O Google acredita que pode ajudar a combater a desinformação por outros meios. No Brasil, por exemplo, investiu 2 milhões de dólares no Educamidia, programa que ajuda professores a ensinar alfabetização midiática, e criou o Comprova, iniciativa que emprega jornalistas para desmentir notícias falsas. No entanto, as empresas de mídia social sabem que não podem fazer muito. “Entendemos a luta contra a desinformação como algo que não podemos enfrentar por conta própria”, diz Lacerda, diretor do Google. Ele acredita que os grupos formuladores de políticas devem envolver educadores, empresas de tecnologia, advogados e a sociedade civil para encontrar soluções conjuntas contra as notícias falsas.
Democracia em risco
Não está claro se isso pode evitar o que parece ser uma crise iminente em 2022. Com o índice de aprovação de Bolsonaro em mínimos históricos, as pesquisas sugerem que ele perderia as eleições de outubro para vários candidatos importantes, incluindo seu rival mais acirrado, o ex-presidente Luiz Inácio Lula da Silva, do PT. Com as costas contra a parede, Bolsonaro parece propenso a usar todas as ferramentas à sua disposição, incluindo fake news, e pode tentar incitar a violência ou minar a democracia, diz Claudio Couto, um analista político. “Para ele, é tudo uma questão de permanecer no poder”. Bolsonaro repetiu em várias ocasiões que vê apenas três saídas potenciais para si mesmo: “prisão, morte ou vitória”.

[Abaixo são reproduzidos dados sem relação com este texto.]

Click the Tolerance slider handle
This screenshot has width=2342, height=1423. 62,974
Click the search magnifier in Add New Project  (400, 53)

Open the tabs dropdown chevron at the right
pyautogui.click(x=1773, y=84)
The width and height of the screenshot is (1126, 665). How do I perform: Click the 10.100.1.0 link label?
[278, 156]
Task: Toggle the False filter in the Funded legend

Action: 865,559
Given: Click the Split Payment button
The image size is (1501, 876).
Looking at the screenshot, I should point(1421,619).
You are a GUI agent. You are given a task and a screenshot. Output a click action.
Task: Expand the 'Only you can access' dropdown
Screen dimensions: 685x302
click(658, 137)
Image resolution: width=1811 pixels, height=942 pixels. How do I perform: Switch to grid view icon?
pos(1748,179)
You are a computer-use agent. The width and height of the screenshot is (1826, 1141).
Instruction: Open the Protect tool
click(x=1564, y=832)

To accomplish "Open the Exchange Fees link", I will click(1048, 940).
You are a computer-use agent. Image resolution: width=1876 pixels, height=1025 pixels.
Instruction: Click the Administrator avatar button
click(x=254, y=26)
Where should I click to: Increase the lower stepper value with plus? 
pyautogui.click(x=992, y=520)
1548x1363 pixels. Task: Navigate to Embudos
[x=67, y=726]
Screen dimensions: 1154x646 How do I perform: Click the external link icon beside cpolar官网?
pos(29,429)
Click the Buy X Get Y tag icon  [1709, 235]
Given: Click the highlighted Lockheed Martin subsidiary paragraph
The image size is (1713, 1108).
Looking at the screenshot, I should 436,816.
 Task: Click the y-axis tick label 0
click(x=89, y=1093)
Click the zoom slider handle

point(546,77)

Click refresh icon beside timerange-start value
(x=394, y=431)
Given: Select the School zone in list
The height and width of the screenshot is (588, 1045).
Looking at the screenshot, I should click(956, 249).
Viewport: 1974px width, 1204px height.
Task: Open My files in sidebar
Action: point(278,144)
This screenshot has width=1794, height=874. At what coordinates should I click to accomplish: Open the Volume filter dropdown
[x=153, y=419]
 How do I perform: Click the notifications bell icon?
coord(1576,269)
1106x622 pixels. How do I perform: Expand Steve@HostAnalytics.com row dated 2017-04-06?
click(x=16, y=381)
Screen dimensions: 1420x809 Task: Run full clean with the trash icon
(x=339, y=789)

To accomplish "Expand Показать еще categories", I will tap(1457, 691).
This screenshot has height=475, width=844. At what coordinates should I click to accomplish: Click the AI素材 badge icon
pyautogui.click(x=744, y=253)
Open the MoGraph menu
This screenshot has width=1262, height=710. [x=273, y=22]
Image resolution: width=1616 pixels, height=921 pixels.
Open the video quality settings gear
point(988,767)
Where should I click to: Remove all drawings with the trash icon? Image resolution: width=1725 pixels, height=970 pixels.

Ninguém sabe se os militares brasileiros, ou outras instituições governamentais, apoiariam Bolsonaro em uma tentativa de impor o autoritarismo. Na verdade, a única coisa que parece certa é que a desinformação continuará a corroer a fé dos brasileiros em suas instituições e na própria democracia. Em um discurso em meados de setembro, após seu último confronto com o STF, Bolsonaro suavizou a ameaça e pareceu sugerir seus planos táticos para o ano que vem. “Quem nunca contou uma mentirinha para a namorada? Se não contasse, a noite não ia acabar bem”, disse ele, arrancando risos da plateia de apoiadores. “Fake news faz parte de nossa vida.”